== Lesetext ==

========================

Terrornacht in Wien
Der Einsatz der burgenländischen Spezialkräfte
Burgenländische Polizistinnen und Polizisten schildern ihre Eindrücke vom Terror-Einsatz in Wien.
BURGENLAND/WIEN. Am 2. November 2020 wurde in den späten Abendstunden über den Offizier vom Dienst die Einsatzeinheit (EE) Burgenland für eine Unterstützungsleistung bei dem bereits laufenden Terroranschlag in der Wiener Innenstadt alarmiert.
42 Bedienstete
Innerhalb kürzester Zeit waren insgesamt 42 Bedienstete der Einsatzeinheit Burgenland verfügbar, welche sich in der LPD Burgenland in Eisenstadt meldeten. Zum einen wurden Bedienstete aus der Freizeit oder aus dem Urlaub alarmiert, zum anderen aus dem laufenden Streifendienst abkommandiert.
Die Entsendung konnte deshalb auch sehr zielgerichtet und zeitnah in den Einsatz nach Wien erfolgen, weil jedes Mitglied dieser Spezialeinheit über die persönliche Sonderausrüstung inklusive Langwaffe verfügte und nicht erst vor Ort ausgestattet werden musste. Das garantiert im Ernstfall eine sehr schnelle Verfügbarkeit und eine sehr effektive Einsatzbereitschaft in kurzer Zeit.
Der Einsatz dauerte für die Bediensteten der EE Burgenland bis zur Mittagszeit des 3. November, danach übernahmen Kräfte des Österreichischen Bundesheeres oder der zuständigen Dienststellen in Wien.

========================

== Vorliegende Angaben ==
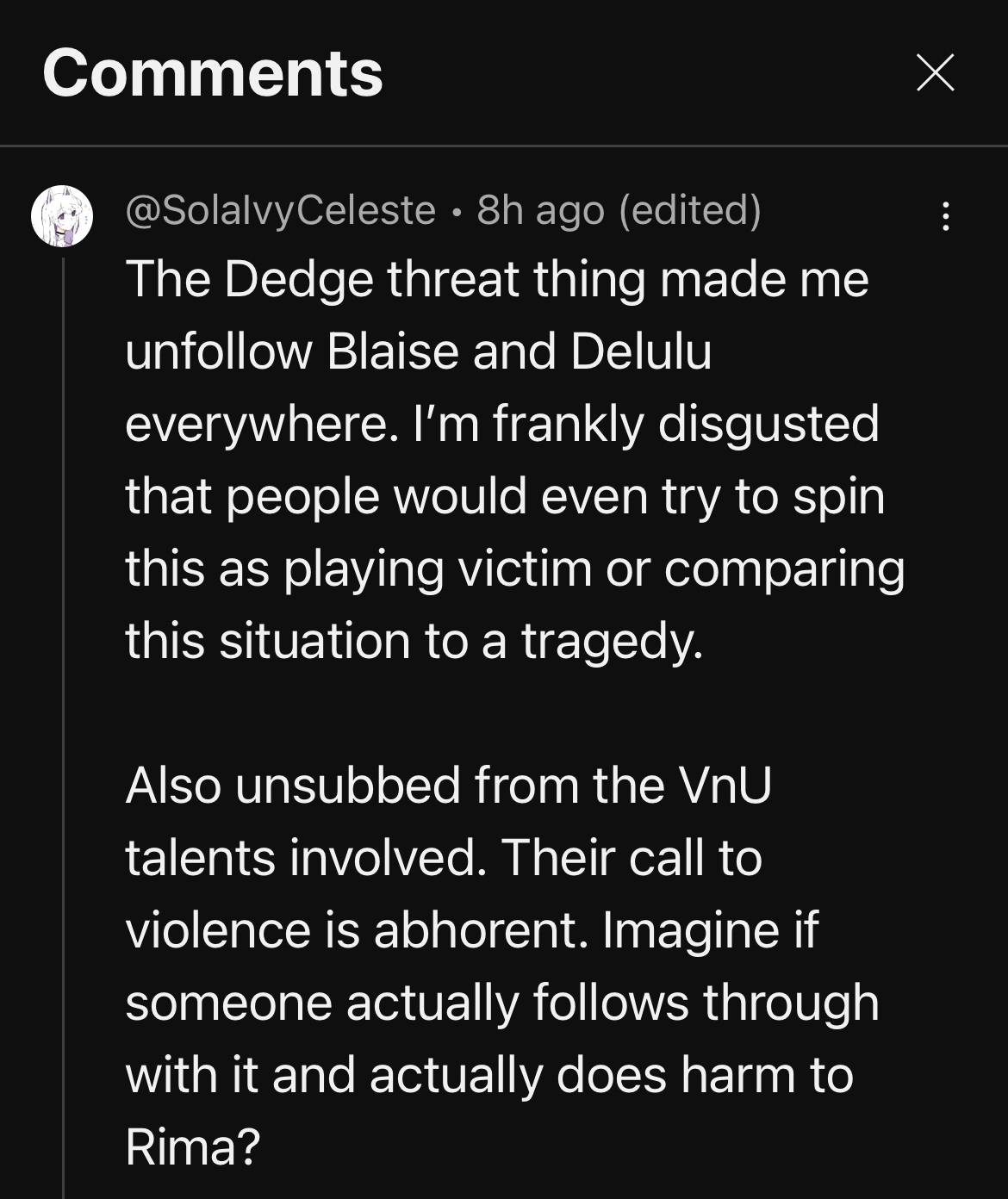The image size is (1008, 1199).
Task: Tap 'VnU' in the second paragraph
Action: coord(725,786)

========================

== Deine Aufgaben ==
A – Gib aus dem Lesetext über den Terroreinsatz in Wien einen Abschnitt wortgetreu wieder. Beginne bei den Worten "Die Entsendung konnte" und höre nach "Dienststellen in Wien." auf.
B – Bis wann dauerte laut dem Lesetext der Einsatz für die Bediensteten der EE Burgenland?
C – Übersetze diesen Satz aus dem Lesetext ins Englische: "Das garantiert im Ernstfall eine sehr schnelle Verfügbarkeit und eine sehr effektive Einsatzbereitschaft in kurzer Zeit."

== Lösungen ==
A –
Die Entsendung konnte deshalb auch sehr zielgerichtet und zeitnah in den Einsatz nach Wien erfolgen, weil jedes Mitglied dieser Spezialeinheit über die persönliche Sonderausrüstung inklusive Langwaffe verfügte und nicht erst vor Ort ausgestattet werden musste. Das garantiert im Ernstfall eine sehr schnelle Verfügbarkeit und eine sehr effektive Einsatzbereitschaft in kurzer Zeit.
Der Einsatz dauerte für die Bediensteten der EE Burgenland bis zur Mittagszeit des 3. November, danach übernahmen Kräfte des Österreichischen Bundesheeres oder der zuständigen Dienststellen in Wien.

B – Bis zur Mittagszeit des 3. November.

C – In an emergency, this guarantees very rapid availability and very effective operational readiness within a short time.